**TO-DO LIST:**
a) Please list the three ways of optimizing nickel-based catalysts named in the title of the thesis record.
b) In the thesis record, what methane-to-carbon dioxide ratio does the simulated biogas have?
c) Resume the abstract of the thesis record, picking up after its last sentence.

**GIVEN TEXT:**
'''

Nixon, David J. (2013) Catalytic behaviour of nickel-based catalysts operating on simulated biogas: optimisation through oxygen addition, temperature variation and catalyst modification. Doctoral thesis, Keele University.

[img]
Preview
Text
NixonPhD2013.pdf

Download (13MB) | Preview

Abstract

The use of catalytic systems operating on waste products such as biogas offers a potentially attractive alternative for renewable and sustainable energy generation. To investigate the potential viability of such catalytic systems for operation on biogas, a detailed study of nickel-based catalysts for the reforming of simulated biogas (methane:carbon dioxide = 2) to synthesis gas has been undertaken. The influence of oxygen addition in varied concentrations to the simulated biogas mixture has been investigated with regards to catalyst activity, selectivity and stability. This
influence has been studied over an extended temperature range from room temperature to 1000 °C.

'''

**MATERIAL:**
'''

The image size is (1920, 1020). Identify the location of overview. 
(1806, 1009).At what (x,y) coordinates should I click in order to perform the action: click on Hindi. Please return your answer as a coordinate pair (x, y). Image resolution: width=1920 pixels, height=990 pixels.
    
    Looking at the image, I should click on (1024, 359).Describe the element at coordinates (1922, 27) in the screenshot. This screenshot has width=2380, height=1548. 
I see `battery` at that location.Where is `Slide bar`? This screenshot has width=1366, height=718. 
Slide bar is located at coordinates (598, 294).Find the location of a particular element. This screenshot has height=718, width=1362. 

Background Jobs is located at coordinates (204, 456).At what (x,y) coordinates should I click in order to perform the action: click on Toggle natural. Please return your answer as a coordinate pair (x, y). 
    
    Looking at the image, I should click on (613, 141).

'''

**RESPONSES IN ORDER:**
a) Oxygen addition, temperature variation, catalyst modification

b) A methane:carbon dioxide ratio of 2.

c)
Additionally, the effect of H2S within the simulated biogas mixture on the catalyst activity, selectivity and stability has been studied. Also, the influence of ceria-doping of the nickel catalyst on catalytic behaviour has been investigated.

Temperature programmed and conventional catalytic reaction measurements have been used to analyse the catalytic behaviour and long term stability of the catalyst system over a full range of reaction temperatures. Carbon deposits from the simulated biogas reforming were analysed using post-reaction temperature programmed oxidation to assess the extent and nature of carbon deposition.

The addition of oxygen significantly increases catalyst activity and shows a variation in product selectivity with temperature. Increased catalyst stability through reduced carbon deposition and increased sulfur tolerance is also observed with oxygen addition. Doping of the nickel catalyst with ceria enhances the influence of oxygen, apart from at high oxygen levels where total oxidation of methane is prevalent. Catalyst regeneration from sulfur poisoning has also been shown through
oxygen addition to the simulated biogas mixture and ceria-doping of the nickel catalyst.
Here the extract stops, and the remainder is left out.